- Opening Delimiter -

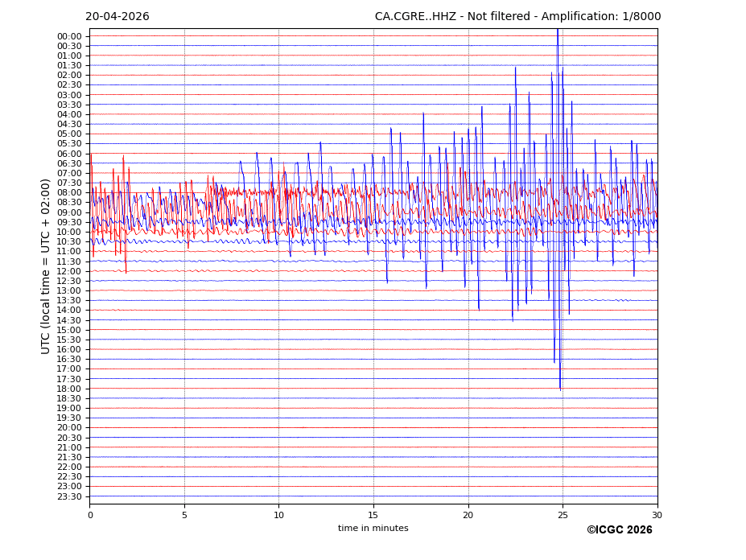Screen dimensions: 746x560
Task: Click the 5 minute x-axis tick
Action: (184, 515)
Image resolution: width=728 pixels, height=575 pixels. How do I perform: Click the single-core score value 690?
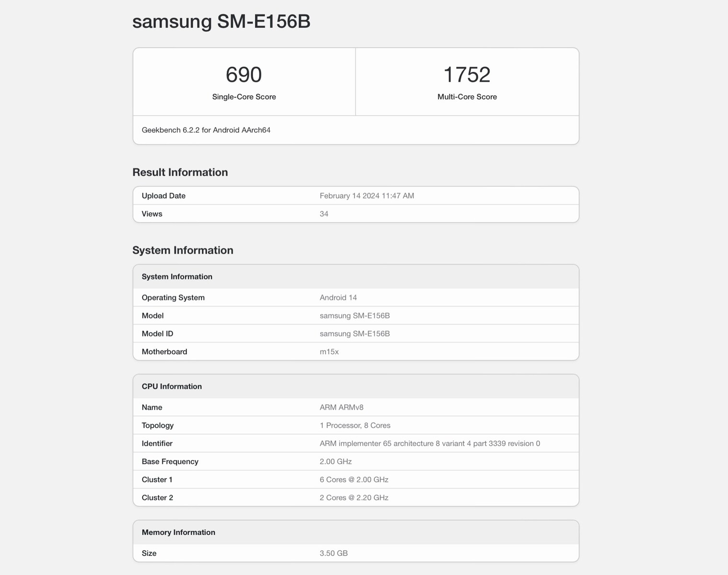click(x=244, y=75)
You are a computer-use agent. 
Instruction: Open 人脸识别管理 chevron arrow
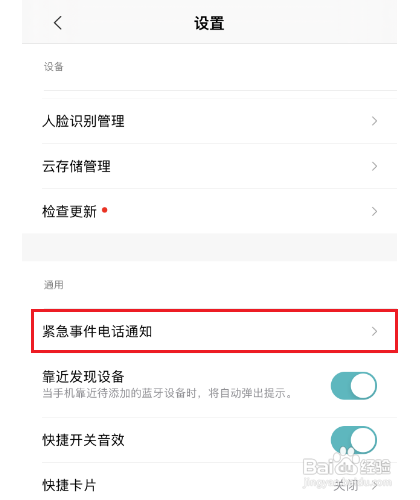tap(374, 121)
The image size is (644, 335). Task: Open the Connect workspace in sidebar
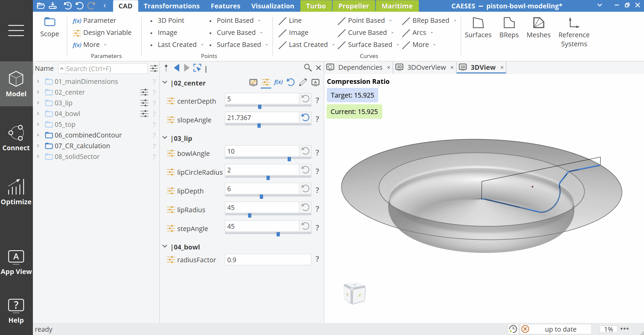click(16, 138)
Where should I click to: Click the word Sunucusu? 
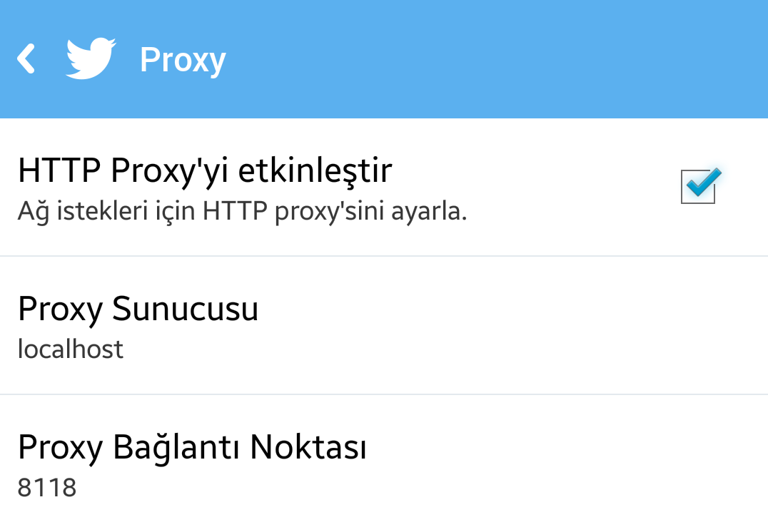[185, 309]
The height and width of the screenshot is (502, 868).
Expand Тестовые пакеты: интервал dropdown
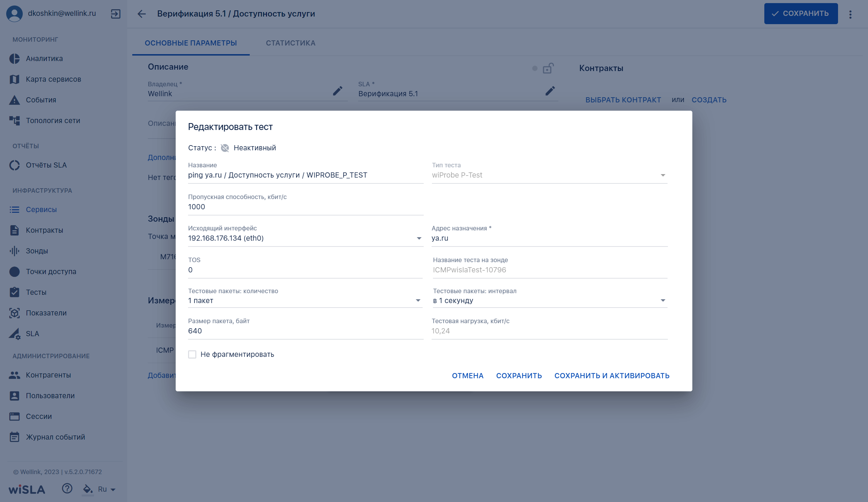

- Closing Delimiter -

TASK: Lines from the one that contains "You are a computer-use agent." to the final line of the material are the whole answer. Reproduce them word for word and skip the pictures.

SOLUTION FOR THIS EXERCISE:
You are a computer-use agent. 
Instruction: Open 人脸识别管理 chevron arrow
tap(374, 121)
The image size is (644, 335). Task: Open the Connect workspace in sidebar
click(16, 138)
Where should I click to: Click the word Sunucusu? 
[185, 309]
The height and width of the screenshot is (502, 868).
Expand Тестовые пакеты: интервал dropdown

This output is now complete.